Imagine staring at a scanned page from a decades-old graduation yearbook. You see a chaotic array of 176 printed names and four distinct portrait photos, but there is no underlying digital structure to tell you which name belongs to which face. For years, this has been the wall that automated document digitization hits. The lack of machine-readable associations turns a simple archival task into a grueling manual matching exercise. This week, a new architectural approach using a two-stage pipeline of Amazon Nova 2 Lite and Claude Sonnet 4.6 has demonstrated that this gap can be closed with high precision and significantly lower overhead.

The Architecture of High-Confidence Extraction

The technical challenge was tested against a dataset of 336 scanned pages. The goal was to extract and verify name-face relationships without relying on pre-existing metadata. By deploying a sequential pipeline on Amazon Bedrock, the development team successfully extracted 3,122 name-face relationships. The results were striking, with 93% of these matches recording a high-confidence score of 0.95 or higher. This performance was achieved while reducing the cost per page by approximately 33% compared to using a single, massive vision-language model for the entire end-to-end process.

The pipeline splits the workload into two distinct phases: high-volume extraction and high-order reasoning. In the first stage, Amazon Nova 2 Lite handles the heavy lifting. Through a single Converse API call, the model simultaneously detects photos, extracts bounding boxes to define object coordinates, and captures visible names and page-level metadata. Nova 2 Lite outputs this data as a structured JSON object, categorizing each image as a person, a group, or a snapshot, accompanied by a brief description.

Once the raw coordinates and text are extracted, the process moves to the second stage where Claude Sonnet 4.6 takes over. Claude performs the spatial reasoning necessary to link the names to the faces. Because both Nova 2 Lite and Claude share an identical coordinate system ranging from 0 to 1000, Claude can ingest Nova's output directly. This shared spatial language eliminates the need for complex coordinate transformation layers, streamlining the data flow and reducing the likelihood of alignment errors during the matching process.
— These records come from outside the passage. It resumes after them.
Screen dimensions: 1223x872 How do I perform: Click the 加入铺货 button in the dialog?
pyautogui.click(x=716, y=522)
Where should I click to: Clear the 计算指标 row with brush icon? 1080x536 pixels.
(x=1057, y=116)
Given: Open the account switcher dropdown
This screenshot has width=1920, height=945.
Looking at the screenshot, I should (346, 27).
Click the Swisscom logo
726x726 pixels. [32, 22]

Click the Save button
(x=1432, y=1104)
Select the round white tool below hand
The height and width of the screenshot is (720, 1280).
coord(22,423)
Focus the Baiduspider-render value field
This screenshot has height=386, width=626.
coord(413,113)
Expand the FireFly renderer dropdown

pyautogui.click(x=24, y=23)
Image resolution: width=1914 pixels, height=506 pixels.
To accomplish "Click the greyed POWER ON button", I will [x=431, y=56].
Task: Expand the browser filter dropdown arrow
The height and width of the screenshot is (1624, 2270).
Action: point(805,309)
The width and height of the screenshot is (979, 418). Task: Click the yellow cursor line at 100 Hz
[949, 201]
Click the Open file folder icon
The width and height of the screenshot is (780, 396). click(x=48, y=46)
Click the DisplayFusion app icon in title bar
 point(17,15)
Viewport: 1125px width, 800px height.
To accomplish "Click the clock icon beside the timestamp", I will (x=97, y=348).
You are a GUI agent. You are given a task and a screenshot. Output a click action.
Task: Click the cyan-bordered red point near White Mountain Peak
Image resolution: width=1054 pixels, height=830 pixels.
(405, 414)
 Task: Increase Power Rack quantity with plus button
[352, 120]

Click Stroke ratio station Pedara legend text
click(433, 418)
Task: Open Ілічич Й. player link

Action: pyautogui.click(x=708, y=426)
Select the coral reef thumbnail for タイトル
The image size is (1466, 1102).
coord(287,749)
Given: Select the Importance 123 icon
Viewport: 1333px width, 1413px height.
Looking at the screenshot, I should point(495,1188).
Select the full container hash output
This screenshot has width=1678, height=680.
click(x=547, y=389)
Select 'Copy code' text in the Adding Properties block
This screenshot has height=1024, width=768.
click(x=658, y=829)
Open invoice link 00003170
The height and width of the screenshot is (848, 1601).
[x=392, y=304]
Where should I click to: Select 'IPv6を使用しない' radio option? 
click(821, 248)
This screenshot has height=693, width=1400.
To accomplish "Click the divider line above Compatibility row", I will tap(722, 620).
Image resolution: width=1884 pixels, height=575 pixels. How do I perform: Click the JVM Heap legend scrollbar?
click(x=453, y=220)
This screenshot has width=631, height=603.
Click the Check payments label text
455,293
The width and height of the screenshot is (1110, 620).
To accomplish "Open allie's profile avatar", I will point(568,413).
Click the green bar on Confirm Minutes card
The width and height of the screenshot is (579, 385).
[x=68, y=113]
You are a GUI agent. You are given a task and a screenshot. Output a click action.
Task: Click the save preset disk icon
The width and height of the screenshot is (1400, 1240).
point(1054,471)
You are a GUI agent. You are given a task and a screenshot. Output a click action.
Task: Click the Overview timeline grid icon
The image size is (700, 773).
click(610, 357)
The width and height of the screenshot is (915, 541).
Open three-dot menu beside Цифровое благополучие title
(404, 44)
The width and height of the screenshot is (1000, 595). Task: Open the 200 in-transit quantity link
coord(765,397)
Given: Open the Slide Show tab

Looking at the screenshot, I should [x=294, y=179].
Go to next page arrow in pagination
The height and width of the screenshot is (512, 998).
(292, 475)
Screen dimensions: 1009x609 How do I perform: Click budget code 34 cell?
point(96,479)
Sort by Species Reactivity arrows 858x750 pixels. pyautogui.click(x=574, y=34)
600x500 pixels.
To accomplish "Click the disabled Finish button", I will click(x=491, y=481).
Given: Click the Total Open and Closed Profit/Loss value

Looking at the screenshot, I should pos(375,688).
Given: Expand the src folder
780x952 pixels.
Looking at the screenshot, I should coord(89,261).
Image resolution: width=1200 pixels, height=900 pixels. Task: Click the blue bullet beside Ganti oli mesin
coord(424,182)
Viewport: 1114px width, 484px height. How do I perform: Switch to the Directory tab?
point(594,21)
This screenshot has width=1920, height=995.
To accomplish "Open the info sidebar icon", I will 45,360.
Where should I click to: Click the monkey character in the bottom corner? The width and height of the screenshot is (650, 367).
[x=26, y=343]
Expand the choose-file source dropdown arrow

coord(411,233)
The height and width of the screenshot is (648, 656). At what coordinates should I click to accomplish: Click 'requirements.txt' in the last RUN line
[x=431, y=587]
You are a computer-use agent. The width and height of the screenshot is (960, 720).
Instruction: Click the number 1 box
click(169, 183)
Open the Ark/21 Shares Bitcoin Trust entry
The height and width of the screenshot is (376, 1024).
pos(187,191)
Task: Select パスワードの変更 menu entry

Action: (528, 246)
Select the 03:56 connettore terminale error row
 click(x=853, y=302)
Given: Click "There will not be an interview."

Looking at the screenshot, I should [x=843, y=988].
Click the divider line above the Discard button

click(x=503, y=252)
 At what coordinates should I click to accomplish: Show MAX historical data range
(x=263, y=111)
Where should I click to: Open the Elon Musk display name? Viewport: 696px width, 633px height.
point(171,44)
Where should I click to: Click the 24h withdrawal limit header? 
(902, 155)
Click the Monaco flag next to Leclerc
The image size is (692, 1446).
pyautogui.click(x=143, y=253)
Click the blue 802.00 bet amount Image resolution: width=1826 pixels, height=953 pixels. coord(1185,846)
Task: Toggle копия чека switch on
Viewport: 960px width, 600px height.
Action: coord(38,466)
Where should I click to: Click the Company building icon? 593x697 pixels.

The Economic Shift in Vision Pipelines

The real breakthrough in this pipeline is not just the accuracy, but the aggressive optimization of compute and cost. The team discovered that for structured extraction tasks, the reasoning depth of the model had a diminishing return. By setting the reasoning_config of Amazon Nova 2 Lite to LOW, they maintained the same level of accuracy as the MEDIUM or HIGH settings while minimizing the cost per token.

Beyond the reasoning configuration, the team implemented a strict token optimization strategy. Rather than forcing Nova 2 Lite to perform a full OCR scan of every token on the page, the prompt was restricted to extract only the names immediately surrounding the detected photos. This surgical approach to extraction compressed the output tokens from an estimated 4,500 per page down to approximately 1,000. This reduction does more than just save money; it filters out noise, ensuring that Claude receives only the most relevant spatial data for its reasoning phase.

Perhaps the most significant operational shift comes from Nova 2 Lite's fixed pricing model. Traditionally, vision models charge based on image resolution or file size, which creates unpredictable costs and forces developers to implement resolution normalization. This pre-processing step, designed to shrink images to a standard size to save costs, often introduces image degradation or loss of fine detail. Because Nova 2 Lite applies a fixed fee per image or document page regardless of resolution, the normalization step was completely removed from the pipeline. This allows the system to process original, high-resolution files without increasing costs or risking the quality of the source material.

To handle the inherent variability of document layouts, the pipeline leverages the adaptive thinking capabilities of Claude Sonnet 4.6. By configuring the thinking type to adaptive, the model dynamically adjusts its internal reasoning depth based on the complexity of the input.

{

"thinking": {

"type": "adaptive"

}

}

This adaptive mechanism allows the model to switch gears instantly. When encountering a simple grid where eight names are neatly aligned above their respective photos, Claude employs minimal reasoning to produce a rapid response. However, when faced with a complex layout—such as three group photos sharing a single, sprawling caption block—the model triggers a deeper, step-by-step spatial analysis. Across the 336-page test, the reasoning traces varied from 544 to 1,658 characters, proving that the model was actively calculating vertical offsets and column alignments to ensure accuracy. This removes the need for developers to write separate prompts for different layout types or manually manage token budgets for complex pages.

Full implementation details, including the source code, sample images, and Jupyter notebooks, are available via the AWS Samples GitHub repository.

This shift toward specialized, multi-model pipelines suggests a future where the brute-force application of a single large model is replaced by coordinated agents that optimize for both cost and cognitive depth.